▸ WHAT YOU WILL DO
1/ Answer these questions from the review of the episode About a Boy below, labeling each answer to match:
(a) Where does most of the episode take place?
(b) Whom does Aayan finally admit is still alive?
(c) What does Carrie do while having sex with Aayan?
2/ Please continue the review of the episode About a Boy below, picking up after its last sentence.

▸ EXCERPTED TEXT
The bulk of About a Boy takes place in the safe house, with Carrie trying to gain the confidence of Aayan, who still seems wary of her despite their tryst. If Carrie’s coercion techniques last week were purely sexual, this week she tries to get him to talk by displaying her own emotional vulnerability. It’s one of the oldest ploys around, but it takes a true sociopath to pull it off without revealing something genuine of themselves in the process. Carrie, for all her faults, isn’t quite in that territory, so instead we get an uneasy mixture of truth and lies: she has a child, her “journalist” partner died on an assignment that she gave him, and she wishes she could have married him.

It works. “I can’t lie to you any more,” says Aayan who finally admits to her at the episode’s end that, yes, his uncle, the terrorist Haaqani, is still alive. But at what cost has Carrie obtained that information? Aside from the thorny ethical issues of what Quinn describes as “fucking a child” (steady on Quinn, he’s not that young), there’s the emotional toll of this act of deep cover. Carrie has so far this season been unaffected, eerily so, by the goings-on around her, but here we finally glimpse the inner punishment she’s been taking, most notably when she bursts into tears while having sex with Aayan. It’s reassuring to see her display something other than the blank “Drone Queen” callousness of recent weeks, though you do wonder how long she can maintain this delicate emotional equilibrium, given what we know of her.

▸ INFORMATION PROVIDED
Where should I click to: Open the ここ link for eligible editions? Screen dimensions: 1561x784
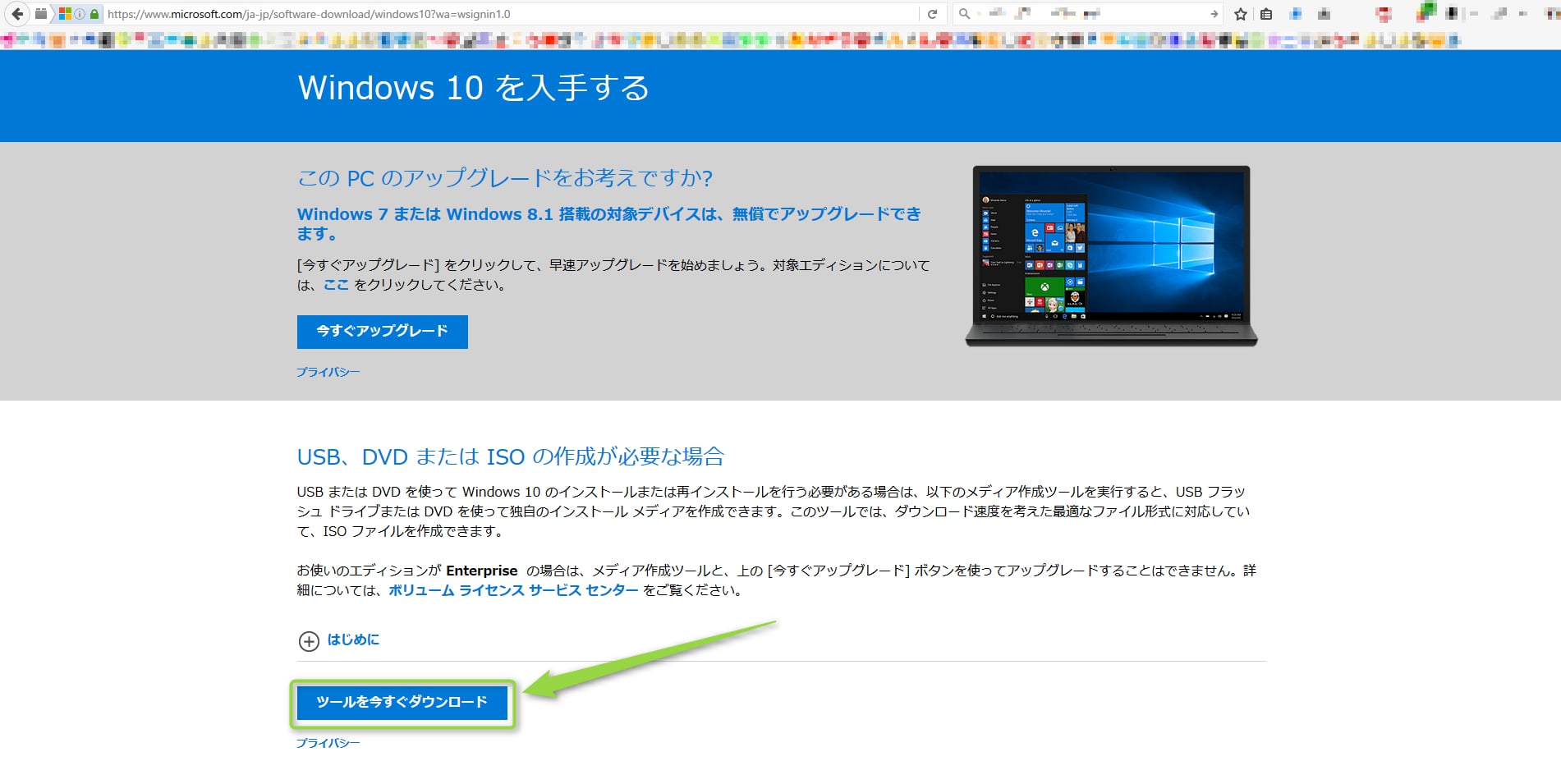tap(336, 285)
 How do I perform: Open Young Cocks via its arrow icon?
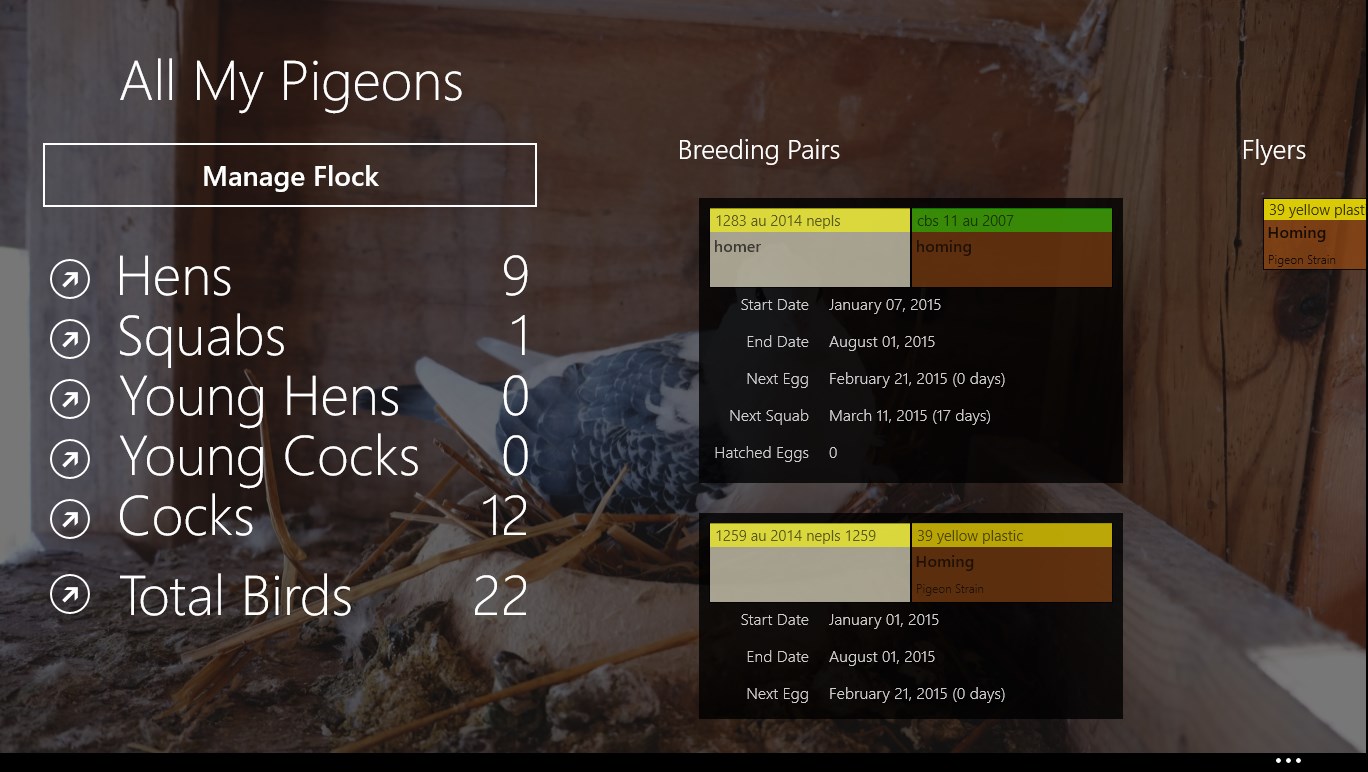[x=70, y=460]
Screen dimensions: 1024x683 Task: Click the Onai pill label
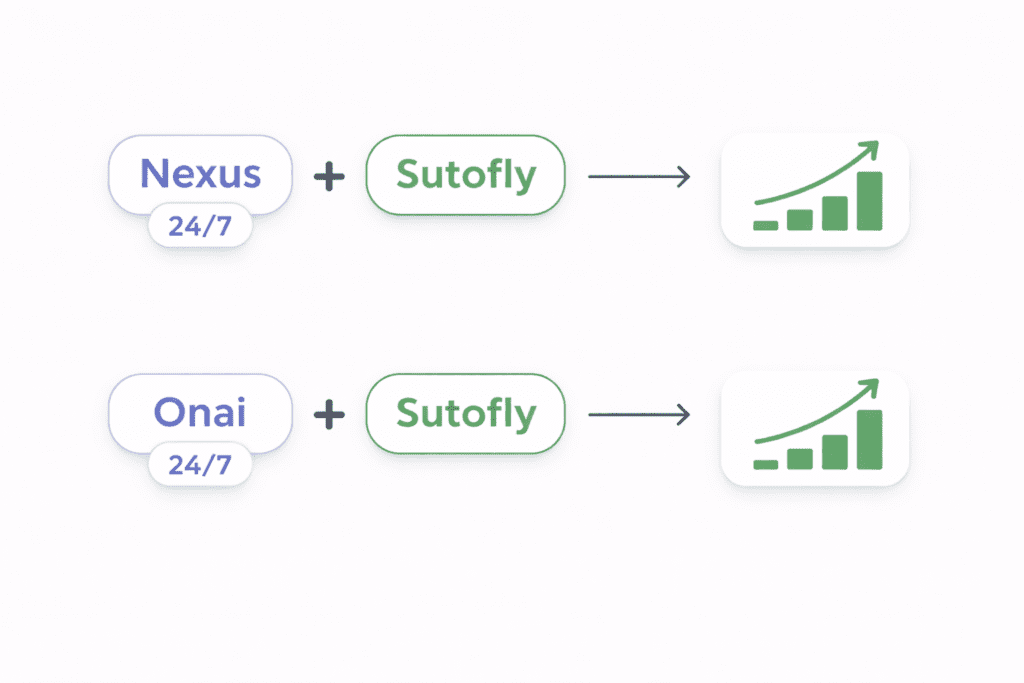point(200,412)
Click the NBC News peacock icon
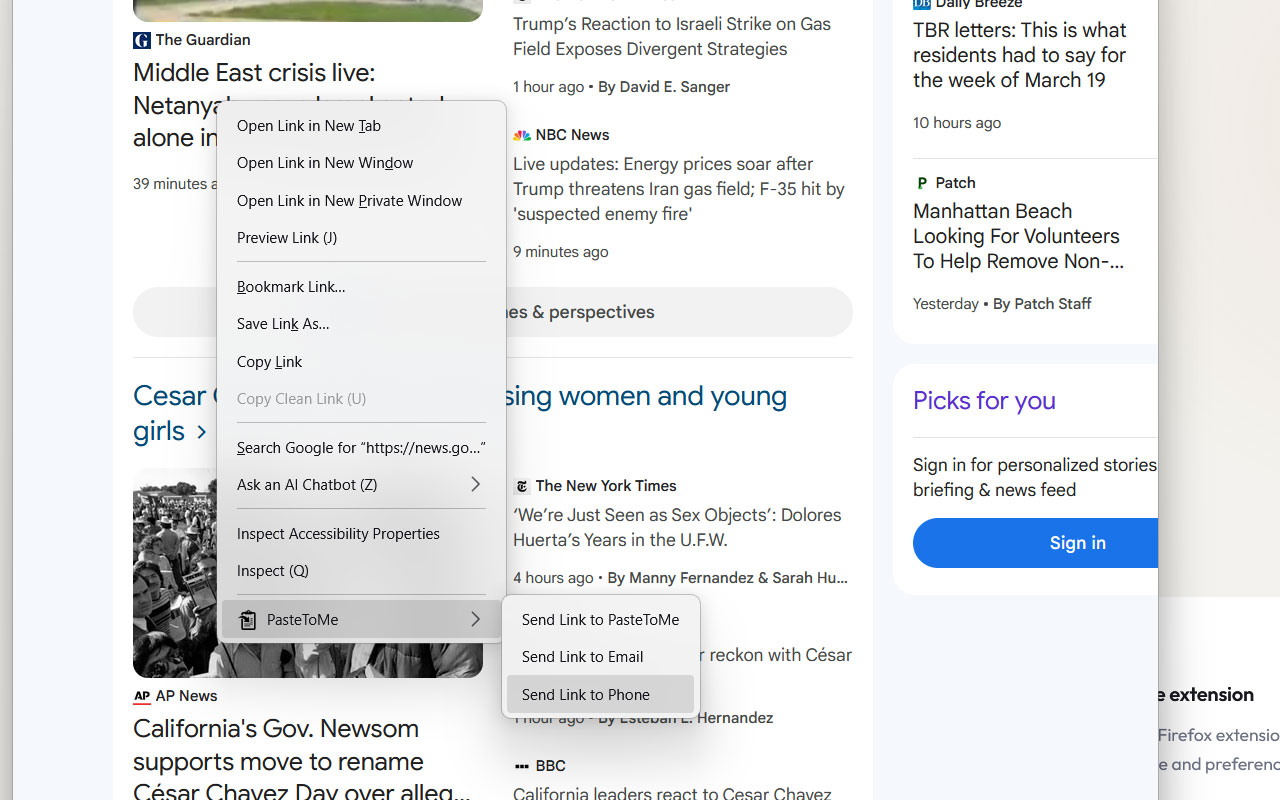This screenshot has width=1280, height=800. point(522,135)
--
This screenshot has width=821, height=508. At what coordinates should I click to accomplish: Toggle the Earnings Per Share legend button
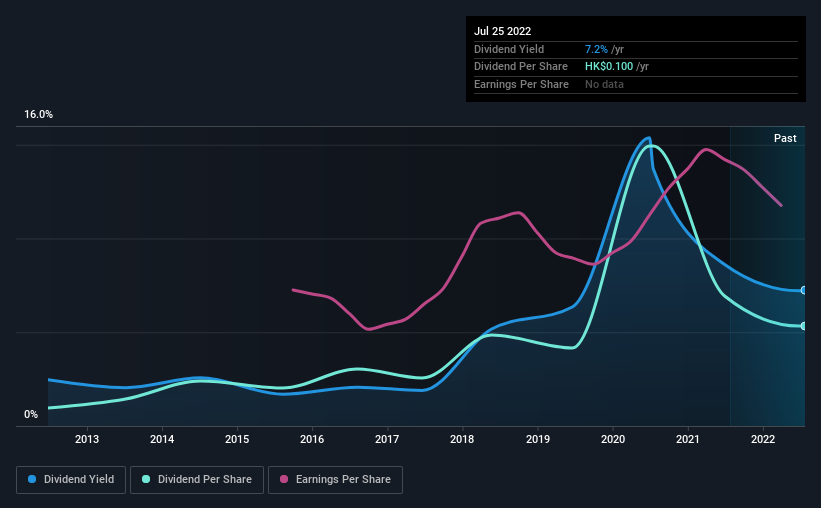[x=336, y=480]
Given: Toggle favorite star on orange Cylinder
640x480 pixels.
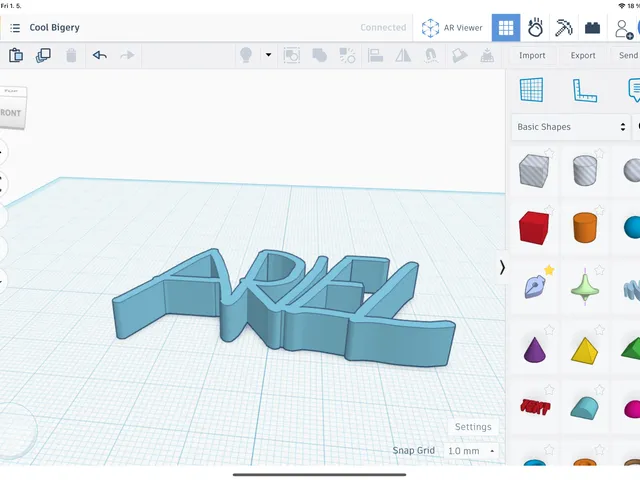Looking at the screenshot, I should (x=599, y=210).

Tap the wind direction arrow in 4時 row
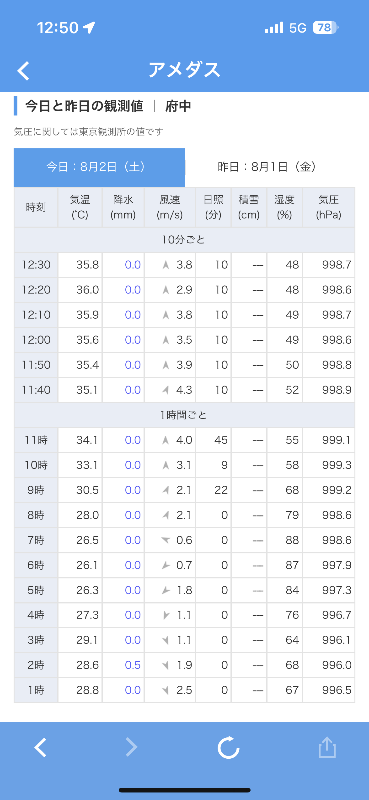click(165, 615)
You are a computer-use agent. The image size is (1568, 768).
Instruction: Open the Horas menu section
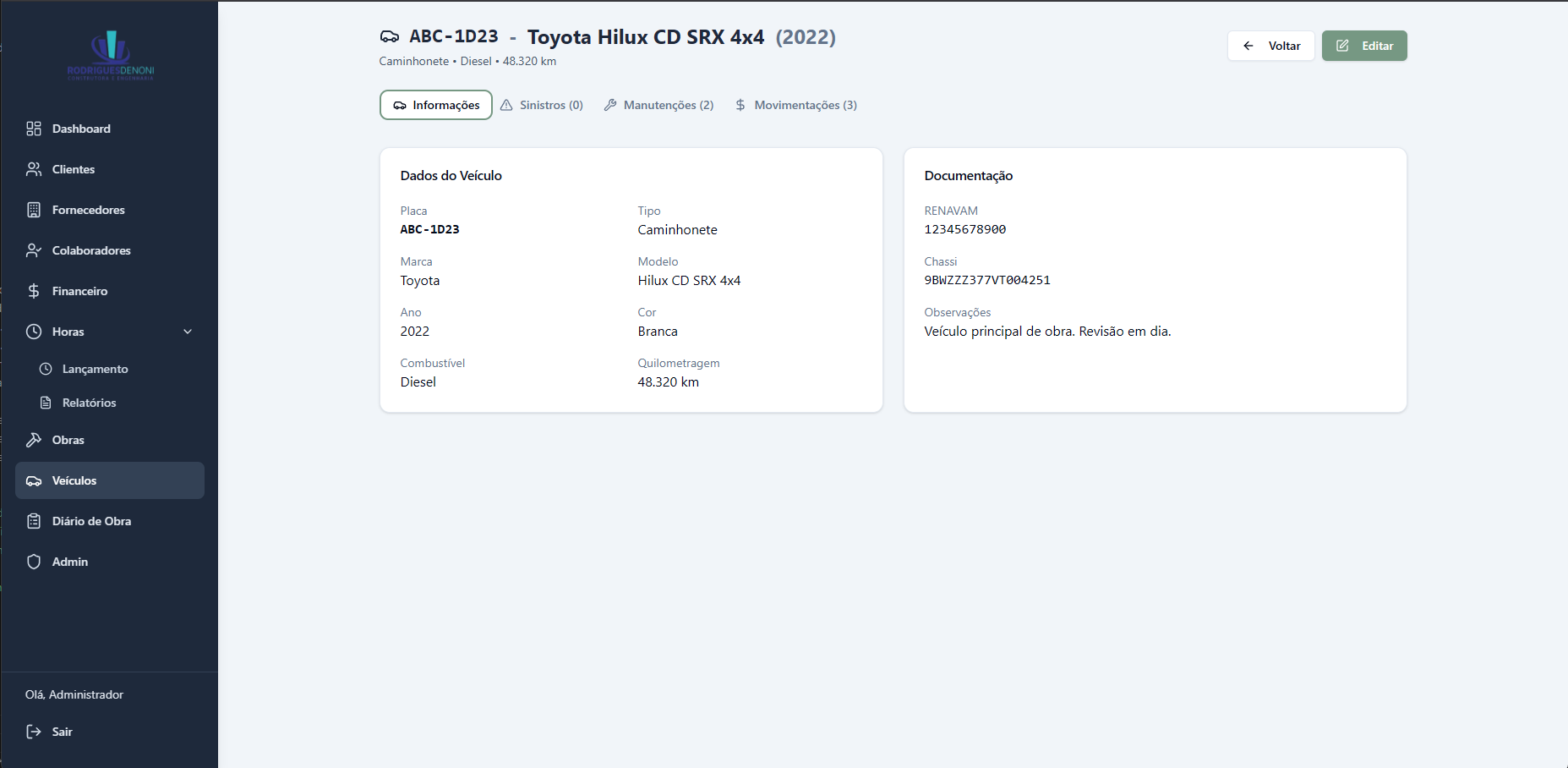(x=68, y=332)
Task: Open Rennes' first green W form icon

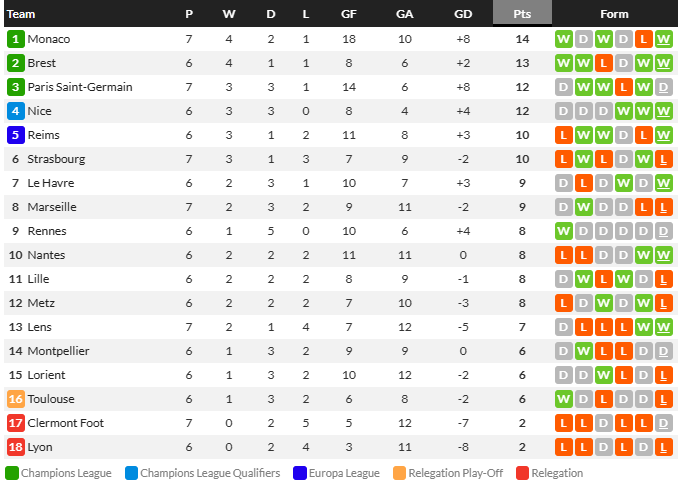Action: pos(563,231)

▸ SOLVED TASKS
1/
(a) In the safe house.
(b) His uncle, the terrorist Haaqani.
(c) She bursts into tears.

2/
Aayan and Carrie’s slow, character-driven scenes balanced out nicely with the faster-paced spy game stuff going on elsewhere, most notably the storyline involving Saul. Admittedly his discovery of Ghazi the runaway thug at the airport felt like a way of keeping Mandy Patinkin around a while longer, and Saul’s willingness to believe that Ghazi appearing in the check-in queue just as he did was simply a happy coincidence was hugely unbelievable, given what we know about the man. But the whole thing was tense enough to negate those plot contrivances, and Saul’s kidnapping by the ISI sets things up nicely going forward.

Meanwhile Quinn and Fara are staking out the cleric seen with Haqqani last week, taking the occasional snap of him while having terse conversations about what it takes to be an agent. I enjoy watching the pairing of Quinn, world-weary and conflicted about Carrie’s behaviour, and Fara, still extremely green in this whole spying business and who vaguely idolises Carrie. Fara, for all her enthusiasm, doesn’t quite have the pluck needed to place a tracking device on the cleric’s car at a crucial moment, and a crucial lead in the mission to get to the bottom of the link between Haqqani and the ISI is lost.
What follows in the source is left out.